Whistleblowers seem to be in the news a lot lately, from the unknown person who revealed Donald Trump’s quid pro quo attempt with Ukrainian president Volodymyr Zelensky to the person who announced to the world that Google is secretly collecting the health information of millions of Americans without their approval. (Why isn’t this latter story getting traction? Have we reached the point where we just assume that big tech is stealing and monetizing our private data?)

OFFICIAL SECRETS recalls the true story of Katharine Gun (Keira Knightley, COLETTE; COLLATERAL BEAUTY; JACK RYAN: SHADOW RECRUIT; THE IMITATION GAME; BEGIN AGAIN), a Mandarin Chinese-to-English translator for the Government Communications Headquarters (GCHQ) who leaked classified information to The Observer. In 2003, Gun was sent an email from a high ranking official at the US government’s National Security Agency (NSA) requesting British assistance in a secret operation to bug the UN offices of six so-called “swing nations” on the Security Council on a vote to support the American and British proposal to invade Iraq. Remember those weapons of mass destruction (WMDs) that Saddam Hussein was supposed to have been stockpiling? That was this.
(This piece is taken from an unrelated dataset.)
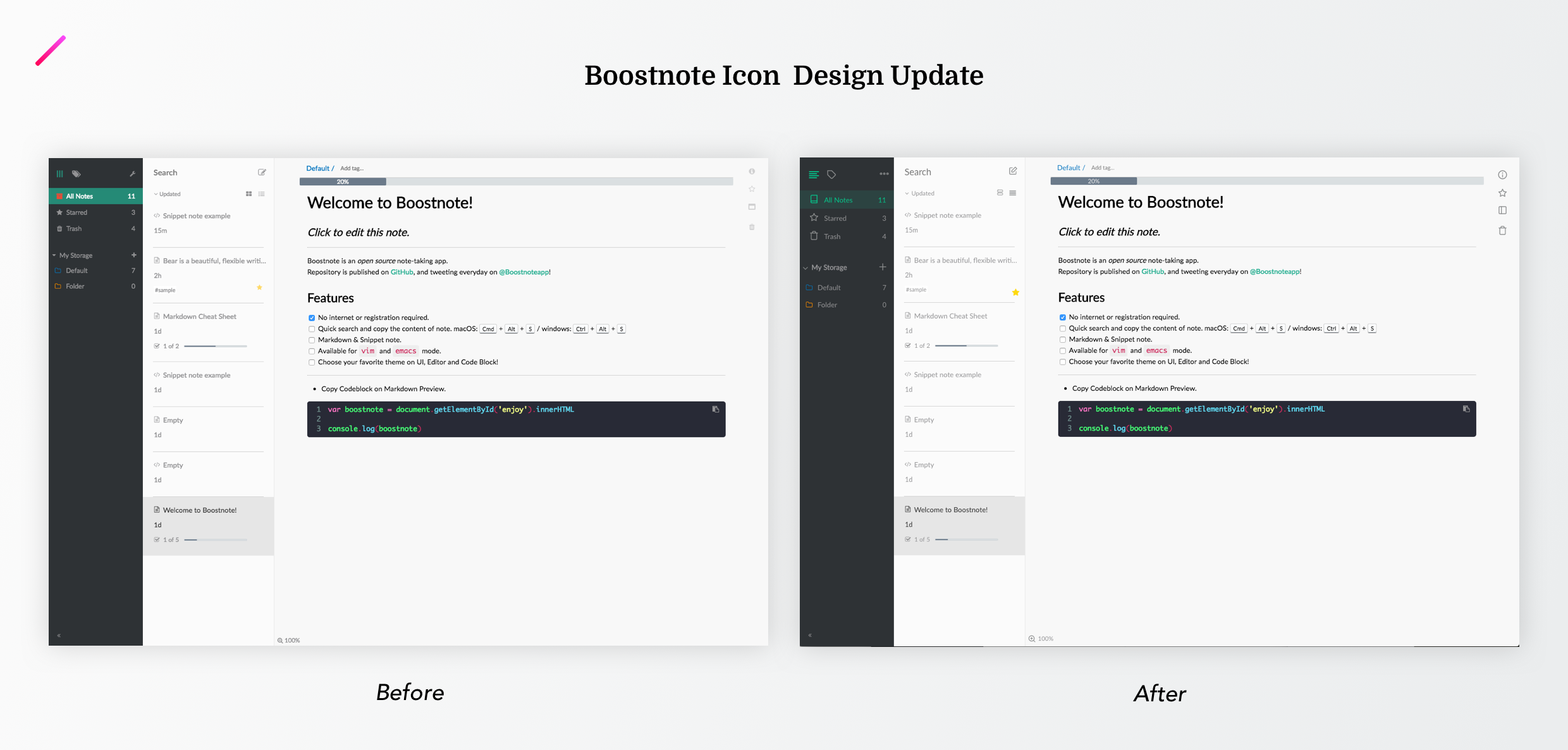
Task: Open GitHub link in Before note
Action: (401, 273)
Gun was so angry about her government’s propagation of unproven allegations that she printed out a copy of the email and gave it to a friend who, in turn, passed it on to reporter Martin Bright (Matt Smith, TV’s THE CROWN; TERMINATOR GENISYS). Eight months after the newspaper published the email, which was quickly discredited by both Downing Street and analysts as being a fake (for reasons that are explained in the film), Gun was charged with violating the Official Secrets Act.
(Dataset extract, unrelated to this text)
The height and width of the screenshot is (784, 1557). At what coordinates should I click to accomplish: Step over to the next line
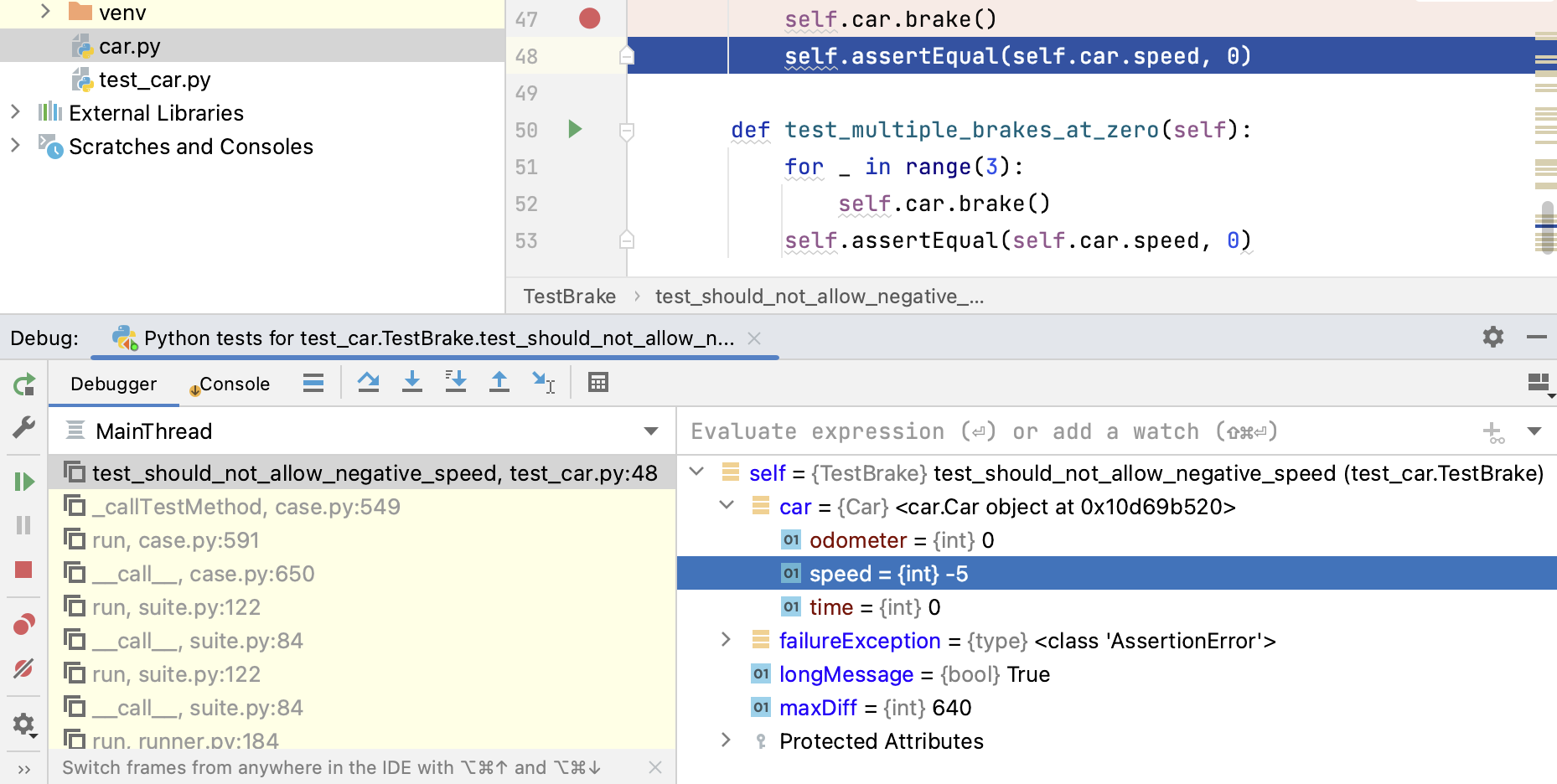coord(369,382)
OFFICIAL SECRETS is fairly interesting fare though it’s never quite as gripping as ALL THE PRESIDENT’S MEN or the more recent SPOTLIGHT, and it often seems like the material would have been better suited to be a TV mini-series where the story could have taken a deeper dive. For her part though, Knightley does an admirable job bringing personality to this vaguely familiar character. All too often, what we know about whistleblowers is what the media tells us about them. Here, we learn that Gun was less an activist-idealist than simply an ordinary citizen who was fed up with being lied to by her prime minister. The British government wasn’t going to take her action lying down though, and co-writer/director Gavin Hood (EYE IN THE SKY) shows audiences how it impacted not just her life but those around her too. OFFICIAL SECRETS sends a chilling warning to anyone who is thinking of doing the same. We’re seeing that play out today in the US with the president’s calls for the whistleblower in his case to be revealed. It also makes audiences give thought to how much we don’t know about what our governments and big businesses are doing without our knowledge.

While it’s not a brilliant film, OFFICIAL SECRETS is still worth checking out.